BRIEF 1: Update the wedding article from "She and her" down to "difficult to coordinate.", replacing "Disney Cruise Lines" with "a cruise ship".
BRIEF 2: According to the wedding article, what nationality is Makayla Robinson's partner?
BRIEF 3:
For each statement, say whether the wedding article supports it, and quote the words that decide it.
(a) Robinson and her fiancé met while working on Disney Cruise Lines.
(b) The quarantine for family members crossing back into Canada would last one week.
(c) Makayla Robinson is from Newton Falls, Ohio.

TEXT UNDER STUDY:
########

It's no surprise that 2020 was not a good year for weddings. Party planning screeched to a halt as soon as COVID hit. Parties that were already planned were suddenly cast in doubt.
Many with visions of a perfect wedding day have had to confront postponement, cancelation, or a radical alteration of plans.
Tears were shed. Deposits were lost.
But resilience ultimately won the day. Brides and grooms-to-be met the uncertainty of the moment with various solutions from elopement to shrinking their parties to shifting destinations. Their stories offer inspiration to others who have just started their planning in this still uncertain time.
Courthouse Now, Party Later
“This was a really tough year of “This wasn't how we imagined anything,"' says Makayla Robinson of Newton Falls, Ohio.
She and her fiancé, performers who met while working on Disney Cruise Lines, are getting legally married in May and planning a full wedding for September of 2022. The couple, who now run an online business doing personal training for couples, had originally planned to have a wedding in 2021, but it turned out to be too difficult to coordinate.
Robinson's partner is Canadian, and the two-week quarantine that would be required for his family members crossing back into the country after the wedding would make it impossible for most to attend.
“You never would have dreamed even a year and a half ago that you couldn't cross freely between Canada and the US," she says. “It's always been a given and part of what made our relationship possible."

########

EXERCISE DATA:
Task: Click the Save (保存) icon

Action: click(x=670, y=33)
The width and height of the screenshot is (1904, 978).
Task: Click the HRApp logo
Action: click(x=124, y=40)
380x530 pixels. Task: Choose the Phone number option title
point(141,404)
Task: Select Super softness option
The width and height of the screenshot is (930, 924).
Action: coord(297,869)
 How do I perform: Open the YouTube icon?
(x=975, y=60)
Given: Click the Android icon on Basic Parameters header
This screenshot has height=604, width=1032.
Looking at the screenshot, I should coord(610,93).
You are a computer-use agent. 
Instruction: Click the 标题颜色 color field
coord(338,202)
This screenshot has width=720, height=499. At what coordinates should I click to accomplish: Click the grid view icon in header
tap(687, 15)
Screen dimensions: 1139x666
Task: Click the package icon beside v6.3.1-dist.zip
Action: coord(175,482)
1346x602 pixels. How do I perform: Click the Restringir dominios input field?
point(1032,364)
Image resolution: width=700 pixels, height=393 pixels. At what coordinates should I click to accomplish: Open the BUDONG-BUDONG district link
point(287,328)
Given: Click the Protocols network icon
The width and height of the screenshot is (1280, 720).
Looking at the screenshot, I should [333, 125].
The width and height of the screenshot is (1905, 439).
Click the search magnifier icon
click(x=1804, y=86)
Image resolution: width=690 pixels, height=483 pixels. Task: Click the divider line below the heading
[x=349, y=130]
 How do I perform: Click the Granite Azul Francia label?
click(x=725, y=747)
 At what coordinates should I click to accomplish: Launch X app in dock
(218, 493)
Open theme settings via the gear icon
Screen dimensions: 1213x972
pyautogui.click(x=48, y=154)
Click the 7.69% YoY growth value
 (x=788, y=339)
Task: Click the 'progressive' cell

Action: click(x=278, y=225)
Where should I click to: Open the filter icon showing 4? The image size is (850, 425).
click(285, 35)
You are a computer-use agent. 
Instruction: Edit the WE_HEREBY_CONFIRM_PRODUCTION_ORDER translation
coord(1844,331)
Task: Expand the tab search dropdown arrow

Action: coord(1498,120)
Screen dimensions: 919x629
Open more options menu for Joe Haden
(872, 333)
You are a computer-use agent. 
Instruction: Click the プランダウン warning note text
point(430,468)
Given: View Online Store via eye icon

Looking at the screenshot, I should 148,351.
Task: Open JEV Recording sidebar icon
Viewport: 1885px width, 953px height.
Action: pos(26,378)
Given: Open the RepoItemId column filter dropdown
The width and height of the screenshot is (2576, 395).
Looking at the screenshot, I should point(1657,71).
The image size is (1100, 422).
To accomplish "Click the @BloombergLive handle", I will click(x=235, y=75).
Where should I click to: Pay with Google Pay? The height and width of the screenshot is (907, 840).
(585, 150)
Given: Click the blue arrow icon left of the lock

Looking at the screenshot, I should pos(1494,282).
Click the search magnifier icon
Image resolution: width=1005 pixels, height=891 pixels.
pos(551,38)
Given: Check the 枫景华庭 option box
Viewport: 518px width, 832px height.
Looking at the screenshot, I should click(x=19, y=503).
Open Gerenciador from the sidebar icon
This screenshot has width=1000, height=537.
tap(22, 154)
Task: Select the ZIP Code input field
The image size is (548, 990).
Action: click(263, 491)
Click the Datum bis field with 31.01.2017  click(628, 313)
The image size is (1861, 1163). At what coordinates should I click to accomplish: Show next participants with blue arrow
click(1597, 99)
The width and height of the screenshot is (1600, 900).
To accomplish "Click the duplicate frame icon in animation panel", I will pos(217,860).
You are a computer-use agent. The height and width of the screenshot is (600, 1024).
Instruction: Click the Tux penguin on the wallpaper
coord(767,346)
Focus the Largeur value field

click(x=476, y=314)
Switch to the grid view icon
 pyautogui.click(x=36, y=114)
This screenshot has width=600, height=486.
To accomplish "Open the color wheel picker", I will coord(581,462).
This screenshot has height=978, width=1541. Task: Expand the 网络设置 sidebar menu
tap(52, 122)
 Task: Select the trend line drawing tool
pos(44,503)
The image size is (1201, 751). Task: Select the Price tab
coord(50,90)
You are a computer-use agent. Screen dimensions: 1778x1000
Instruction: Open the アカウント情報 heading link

########

RESPONSE 1:
She and her fiancé, performers who met while working on a cruise ship, are getting legally married in May and planning a full wedding for September of 2022. The couple, who now run an online business doing personal training for couples, had originally planned to have a wedding in 2021, but it turned out to be too difficult to coordinate.

RESPONSE 2: He is Canadian.

RESPONSE 3:
(a) Yes: "performers who met while working on Disney Cruise Lines"
(b) No: "the two-week quarantine that would be required for his family members crossing back into the country"
(c) Yes: "Makayla Robinson of Newton Falls, Ohio"